Courage and comeback: Hillyard’s triumph over leukemia

The date was Nov. 11, 2021, and Helaina Hillyard ’25 was set to play her first home basketball game the next day for the university in Florida where she studied pre-dentistry.  

Hillyard’s sister arrived that night, but her sister’s excitement turned to concern when she saw Hillyard. She wanted to take her to a doctor. Hillyard said she’d wait and go on the weekend.

Helaina Hillyard ’25 goes up for an attack in a Bremner Cup match against Coe College last season.
Helaina Hillyard ’25 goes up for an attack in a Bremner Cup match against Coe College last season. Photo by Natalie McAllister ’24. Above photo: Hillyard prepares for a serve in the front row during a home match last season. Ray Borchert ’24 photo.

“I had bruises all over me, and these dots. I thought it was because I wasn’t taking care of myself and playing basketball and bumping into everybody,” Hillyard recalls. 

Hillyard never did play that game. Her sister picked her up at 6:30 a.m. the next morning, took her to urgent care, and from there to the emergency room.

She was told if she had waited a few more hours she could have died from internal bleeding or had a brain bleed. The diagnosis was acute lymphoblastic leukemia (ALL), which required immediate treatment. Rather than stay in Florida, so far from her family in Mediapolis, Iowa, Hillyard was flown to Iowa City and taken directly to the University of Iowa Stead Family Children’s Hospital. 

For the next two-and-a-half years she had daily chemotherapy and a series of intensive in-patient treatments. 

“I thought I was never going to play sports again. It was my goal when I was first diagnosed to pursue my dreams to be a dentist and be a student-athlete,” she says. “When I was in the hospital I voiced those goals and asked my doctors for an elliptical in my room so I could stay in shape and not be so bedridden for weeks on end. I was losing all my muscle.” 

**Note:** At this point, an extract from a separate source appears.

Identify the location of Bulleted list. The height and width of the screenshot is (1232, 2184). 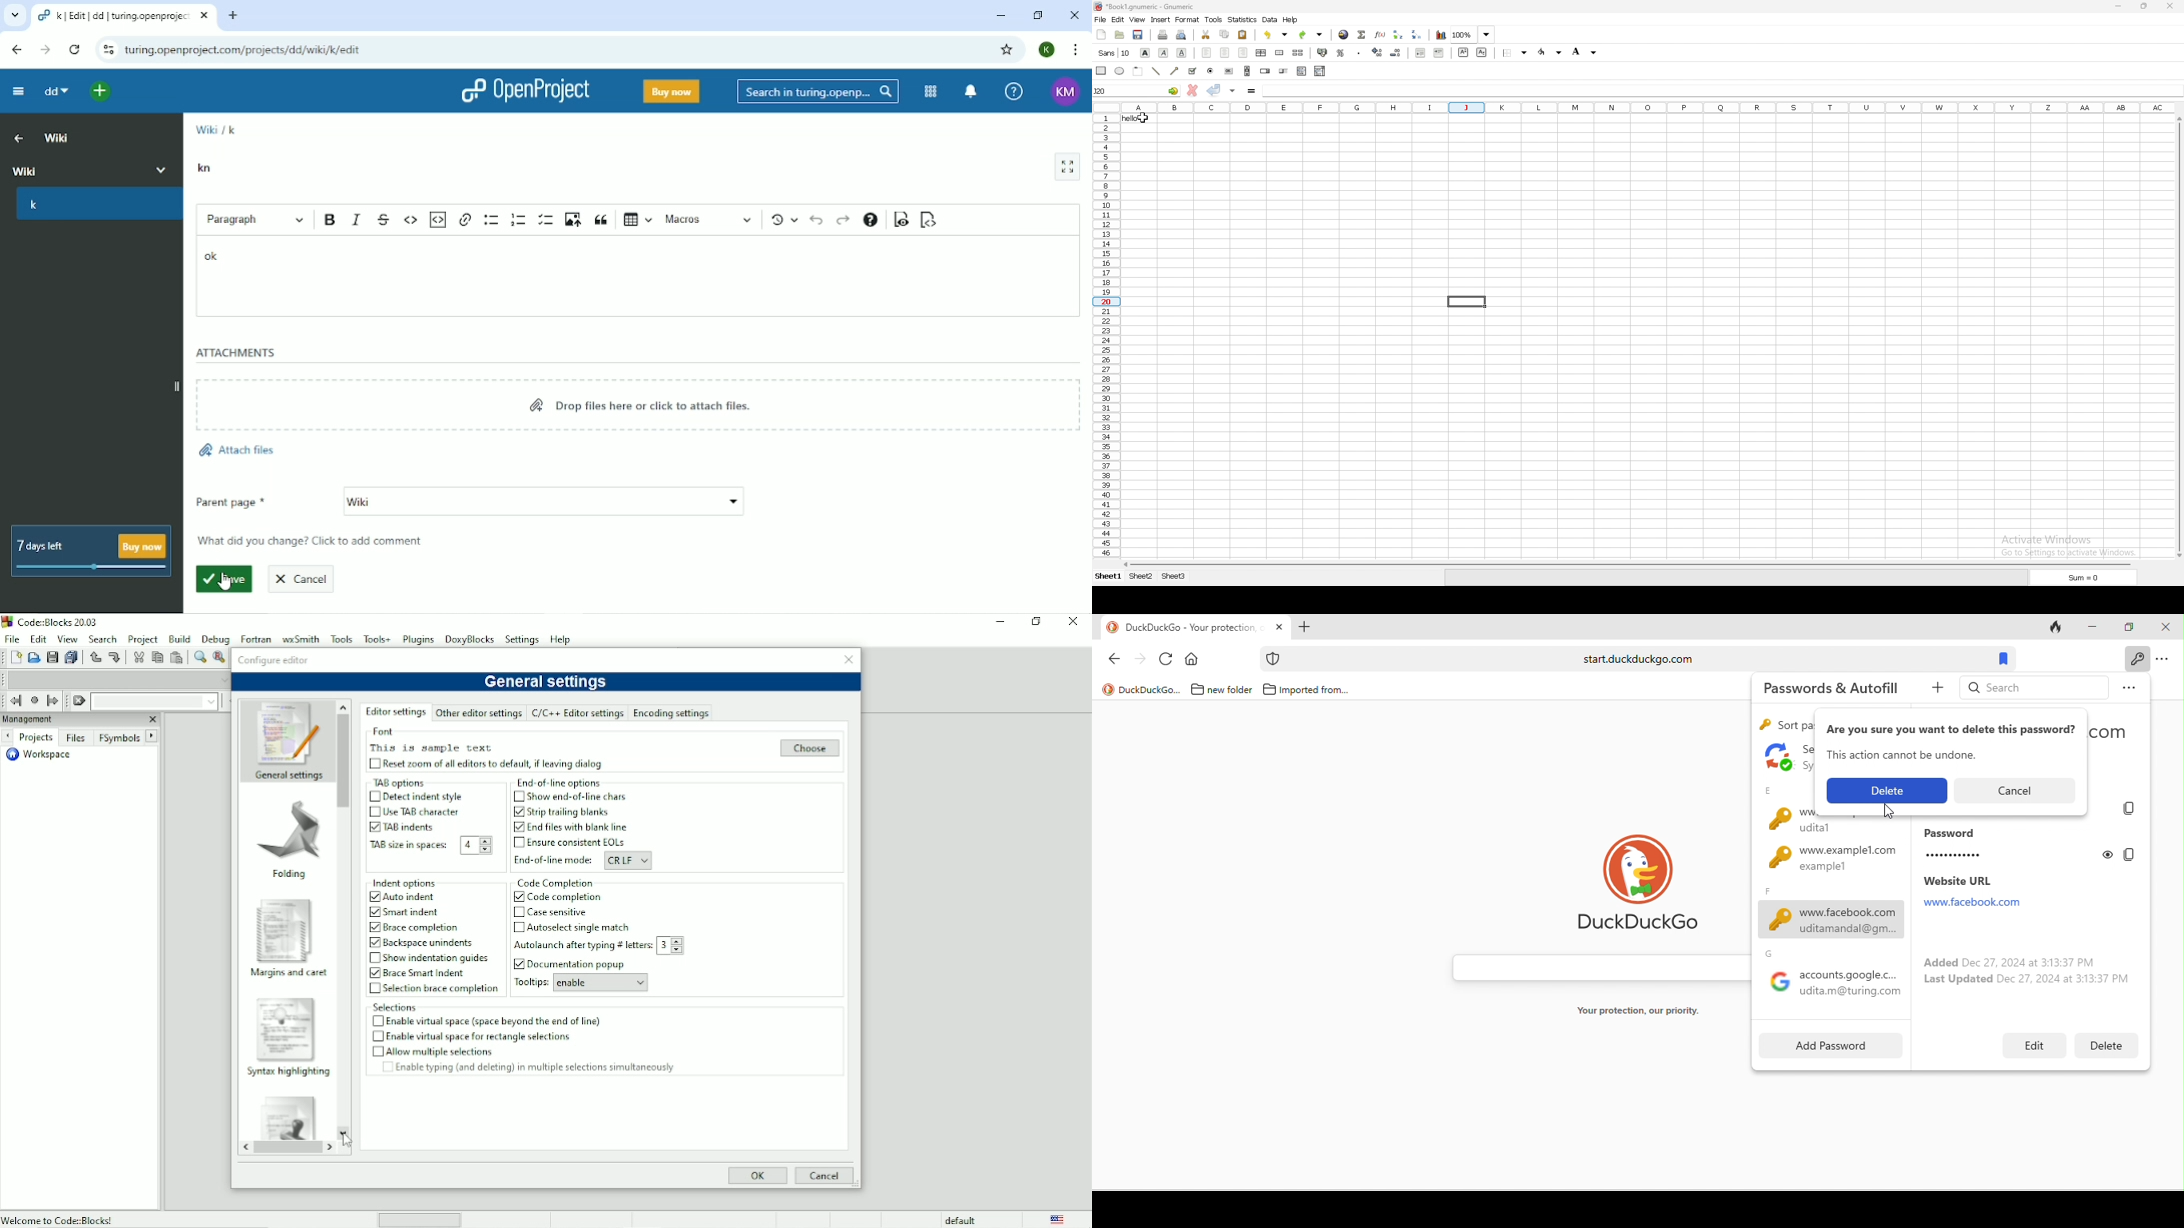
(491, 221).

Meanwhile, she was trying to figure out the soonest she could be back in school. Cornell’s One Course At A Time offered her the flexibility she needed, she says. She reconnected with Head Volleyball Coach and Director of Athletics Jeff Meeker, who had originally recruited her before she chose another institution. When a short break in treatments aligned with Cornell’s Block 2 classes, she enrolled. 

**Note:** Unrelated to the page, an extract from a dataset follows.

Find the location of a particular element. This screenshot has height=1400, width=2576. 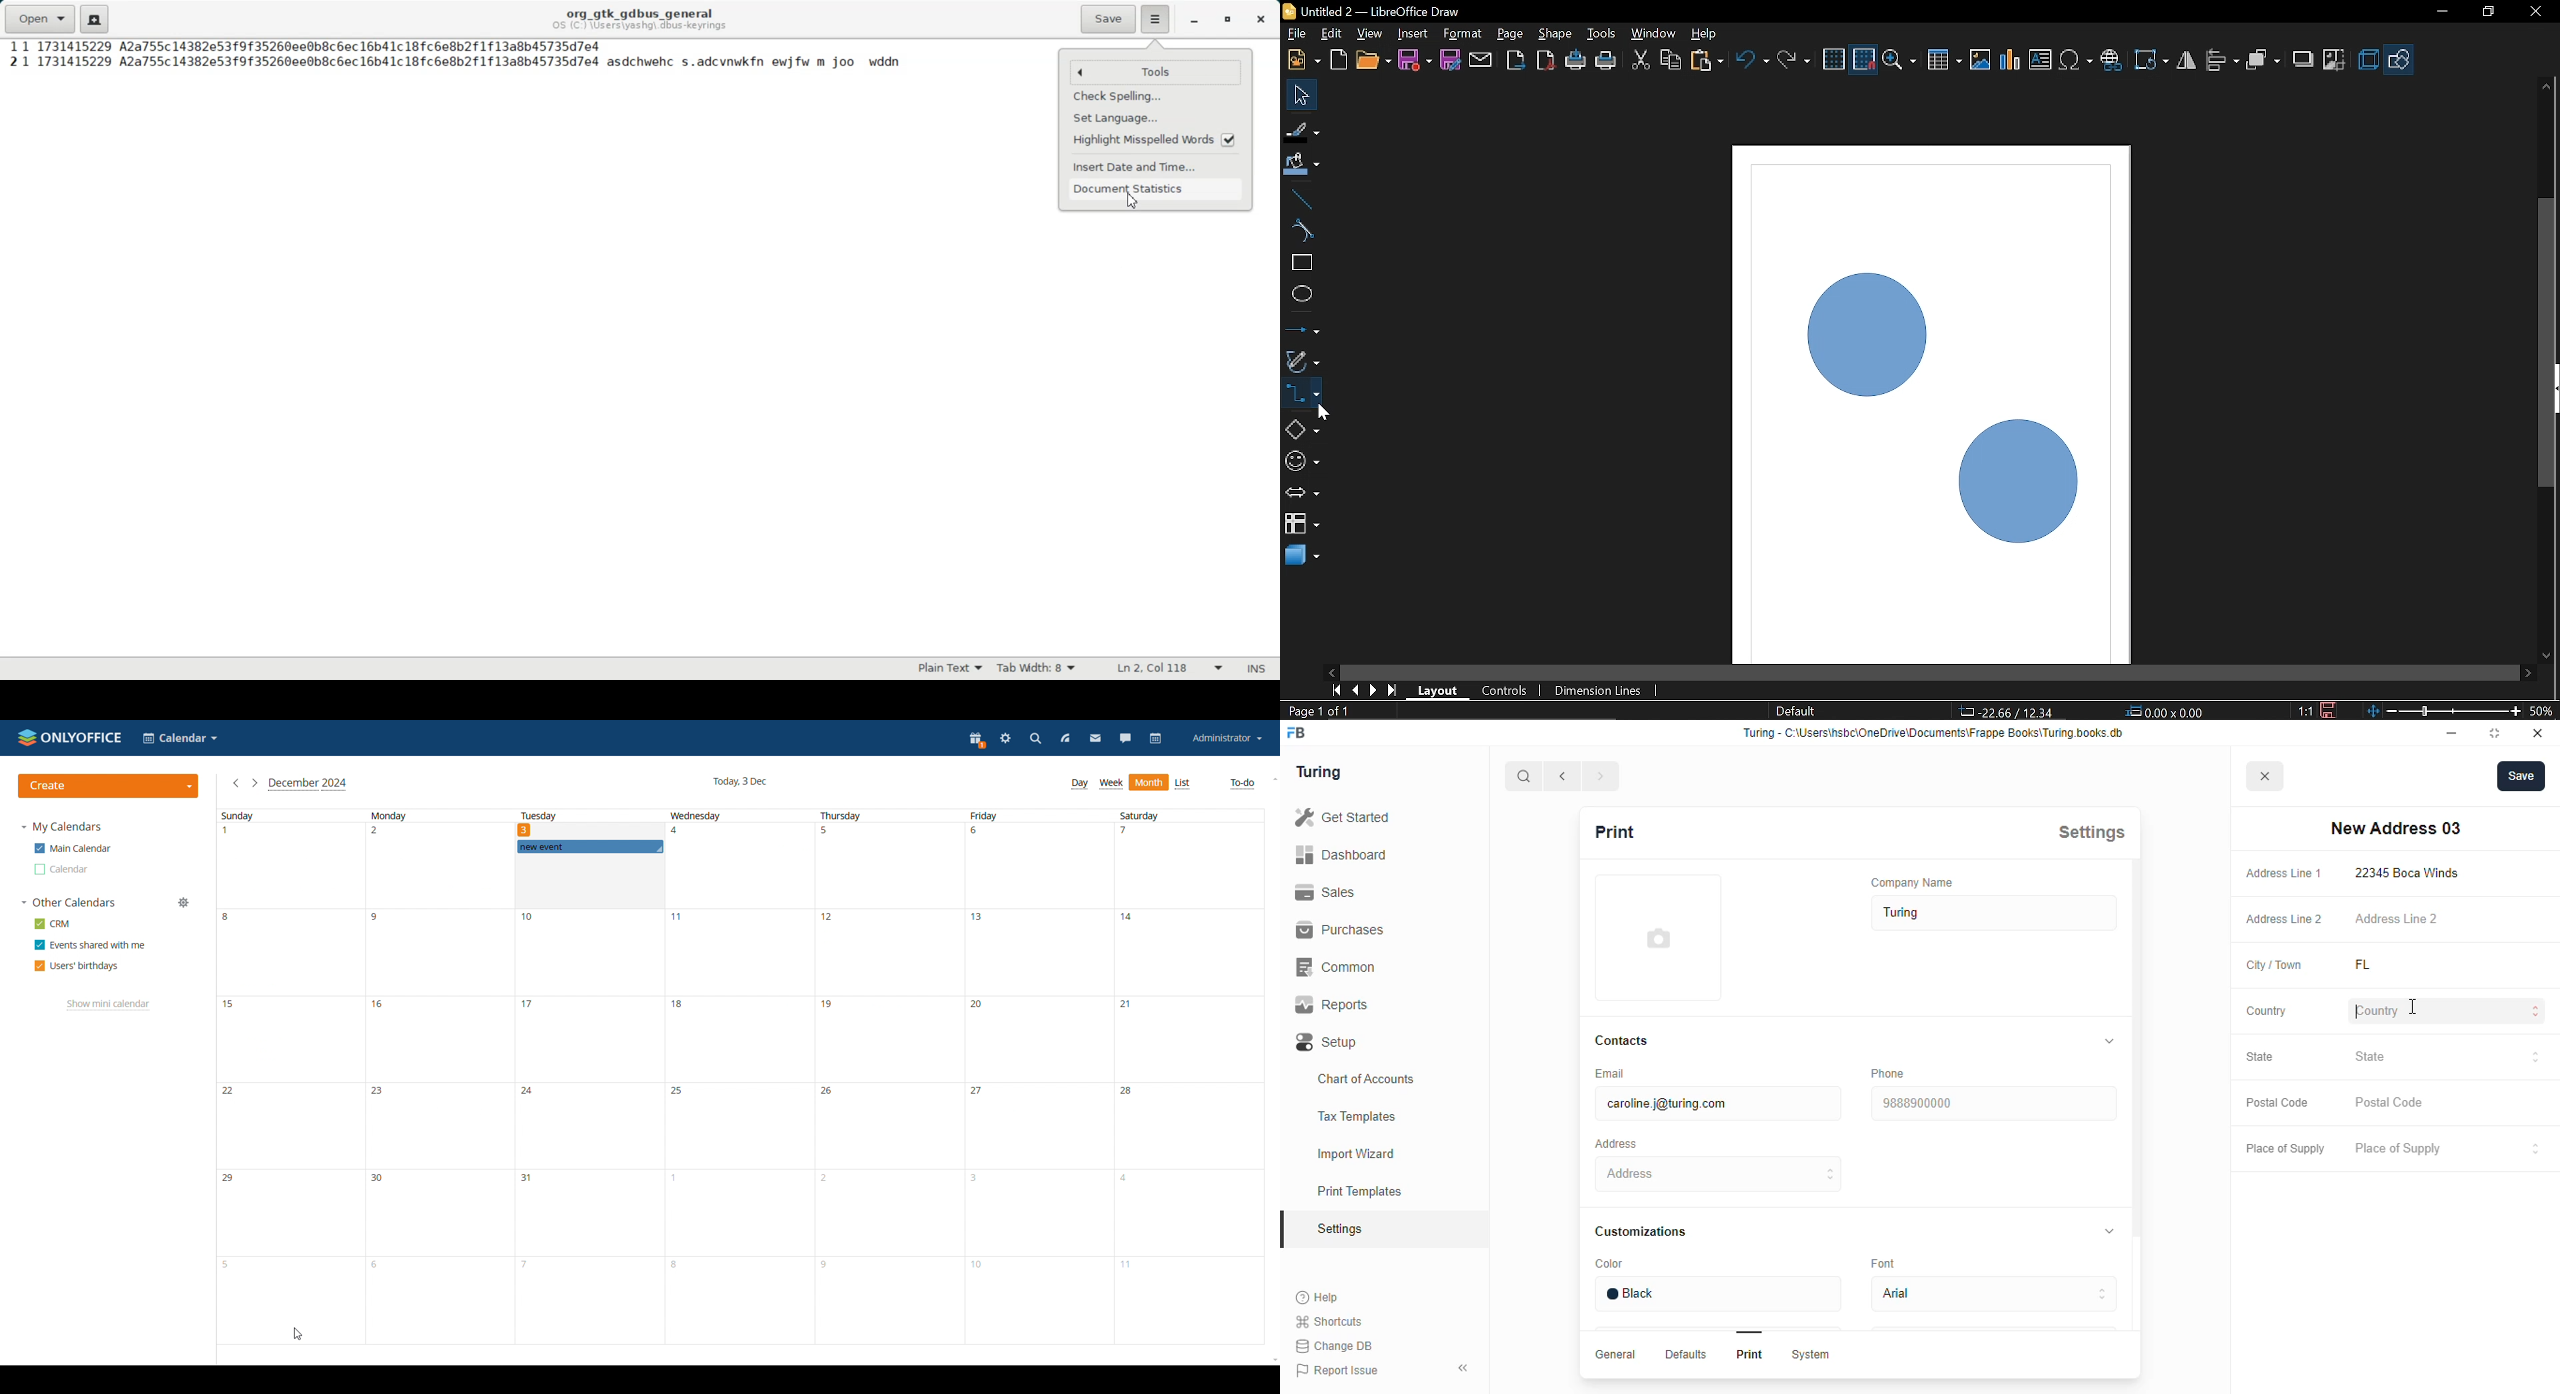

The next spring she was working out with the Rams volleyball team, and by fall 2023—nearly two years after her diagnosis—she was practicing and playing with the team. The 5-foot-10 middle blocker finished treatment in March 2024 and is now cancer-free.  

Meeker says Hillyard has been an inspiration to the team. One of the themes for Rams athletics last year was “do hard things.” Hillyard, he says, was the ultimate example. 

“Helaina has been such a valuable addition to our team. She has taught our team that we are capable of doing hard things. Watching Helaina succeed in the classroom, consistently improve her performance on the court, and give to our campus and community—all while battling cancer—has made a profound impact on our program and our student-athletes,” Meeker says.

Hillyard admits it was really hard, but she doesn’t dwell on that. 

“I’ve played athletics for a long time and it’s a joy. I find joy from playing,” she says. “Going through something as bad as cancer and still being able to play—it wasn’t really like I’m doing the hardest thing by going to practice every day. It was more like I get to play volleyball every day and I’m thankful to be here, and that I have the opportunity to run and jump and be around such amazing people. It really was a blessing to be able to do that.” 

One of those amazing people, she says, is Coach Meeker. She calls him genuine and thoughtful, and says he’s respected by everyone on the team. She appreciates his confident, yet humble, leadership style and the way he always tries to improve: “I feel like not all coaches have that mindset. They’re like, ‘it’s my way or the highway.’”

Someday, when she’s a dentist, Hillyard says she hopes to be a confident, humble leader too. If it weren’t for the cancer, she would not have known his leadership. 

Everything happens for a reason, she says.

“It sounds crazy, but I really am thankful, not for the sadness of what my family has had to endure, but I’m thankful for the perspective it has given me. Not everyone gets to do the things I’ve been able to do. Not everybody survives leukemia. I told myself I need to do the things other people wished they could have.”